Hawk Attack
Yesterday I was about to get in the car to go to town when an all-fired ruckus broke out behind the house. Running round, we saw a massive flock of galahs and rosellas and such birds crazily swirling here and there and crying out desperately as they wheeled here and there.
Then I noticed some hawk-like birds in amongst them. It was very hard to focus on them and get a clear view of exactly what they were, but it was clearly an attack upon the flock birds.
No sooner had we understood what was happening, than at least thirty or more crows flew into the melee and started swirling around with the others. Then some magpies also entered the fray. Finally we understood what was happening: the crows and magpies were confusing the skies. Soon all the flock birds had gained the safety of the tall trees along the roadside. We completely lost sight of the hawks by then, but for sure they didn't catch anyone, because there were no encounters in the sky. At last the crows and magpies dispersed, many going also to the tall trees where the flock birds were hiding. As if nothing had happened, all was quiet.

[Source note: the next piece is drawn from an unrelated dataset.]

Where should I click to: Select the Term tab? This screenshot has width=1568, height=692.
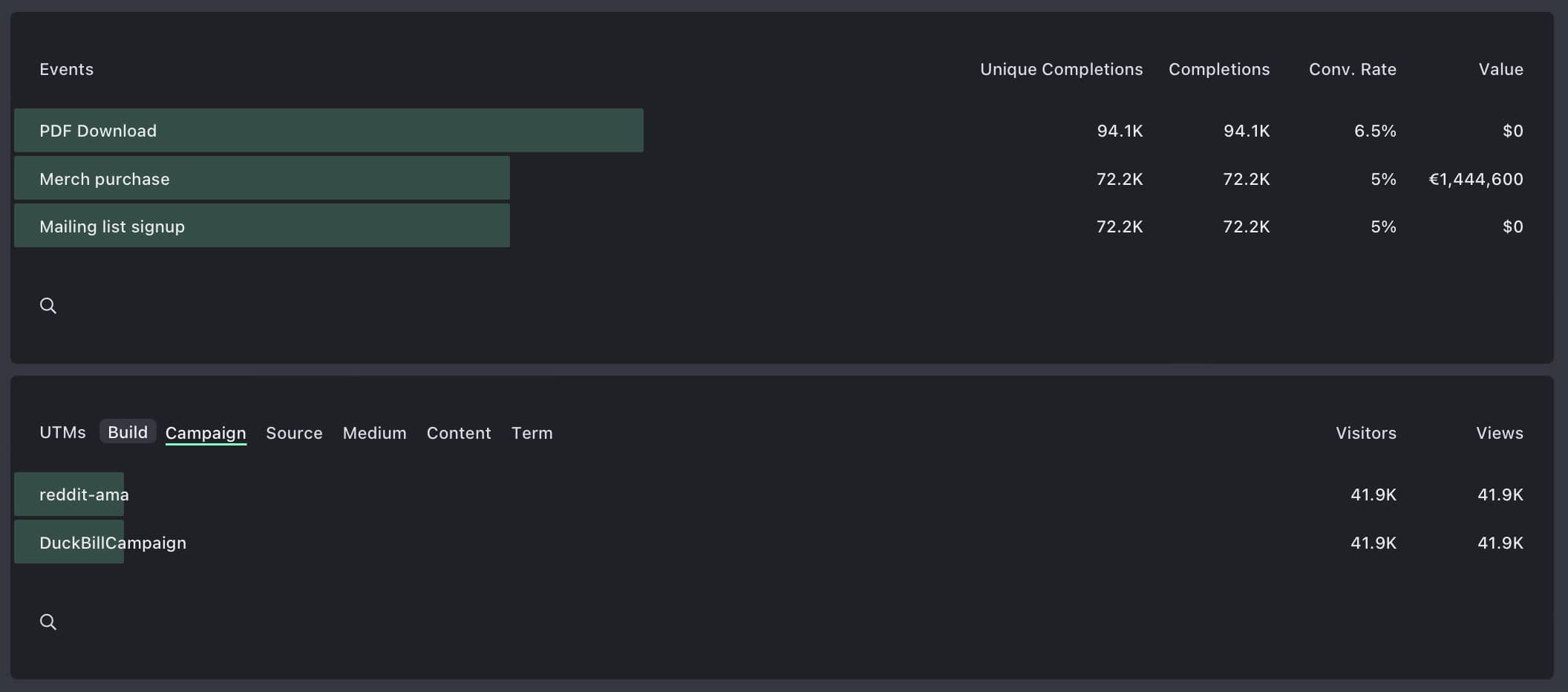pos(532,433)
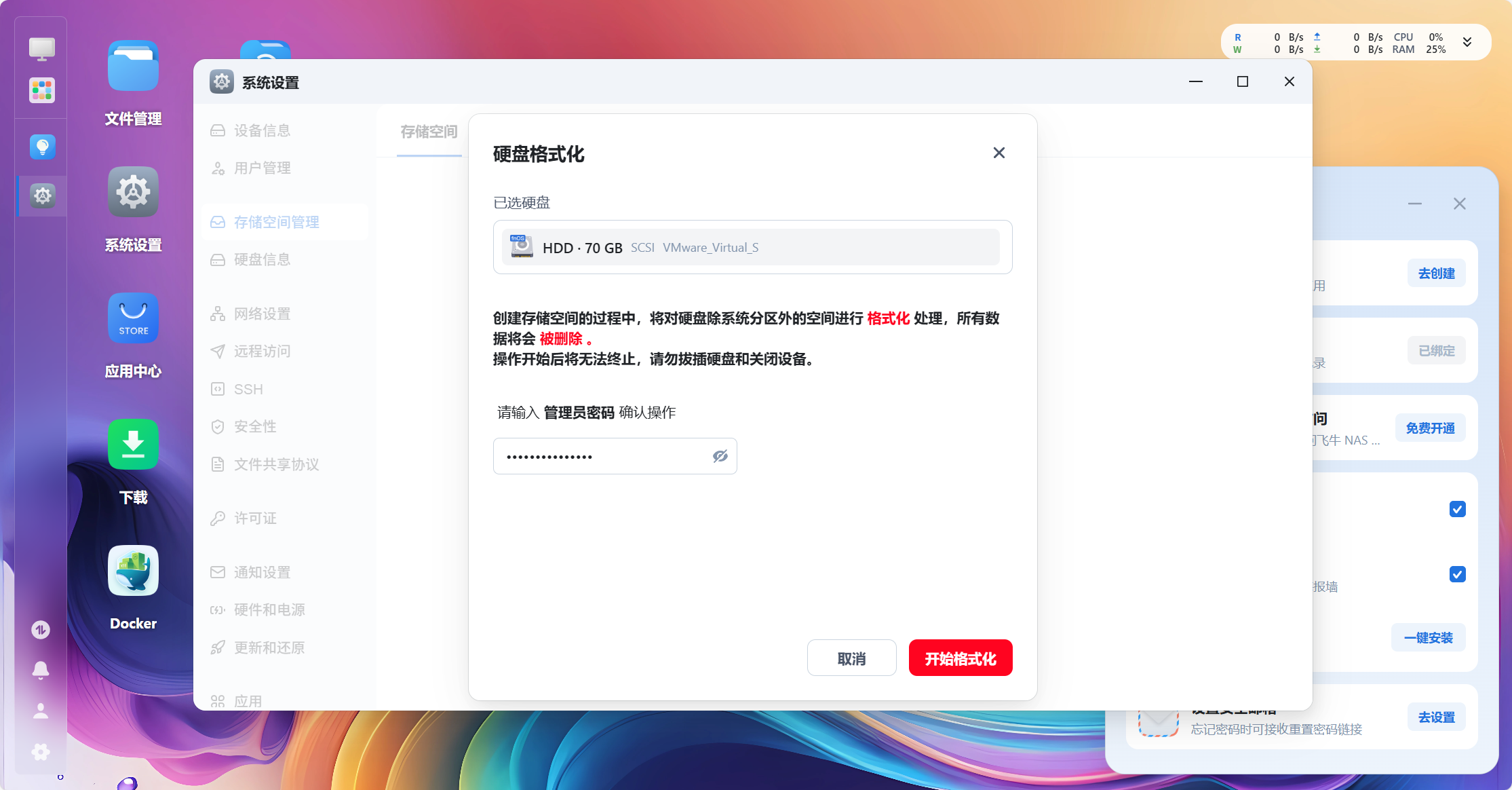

It never ceases to amaze us how the birds help each other. Gitie has told you how the rosellas and others will stand guard over the magpie nest while magpie mum and dad go to look for a bite to eat.
On another matter, I mentioned how little pied butcherbird Chuckie had disappeared. Still gone. This is one of the few occasions when we haven't been told what happened. Did Chuckie meet with an accident, or move away? Once they get beyong the nest stage and soon after that, our birds have had very few losses, so we like to think Chuckie is out there embarking on his independent life somewhere.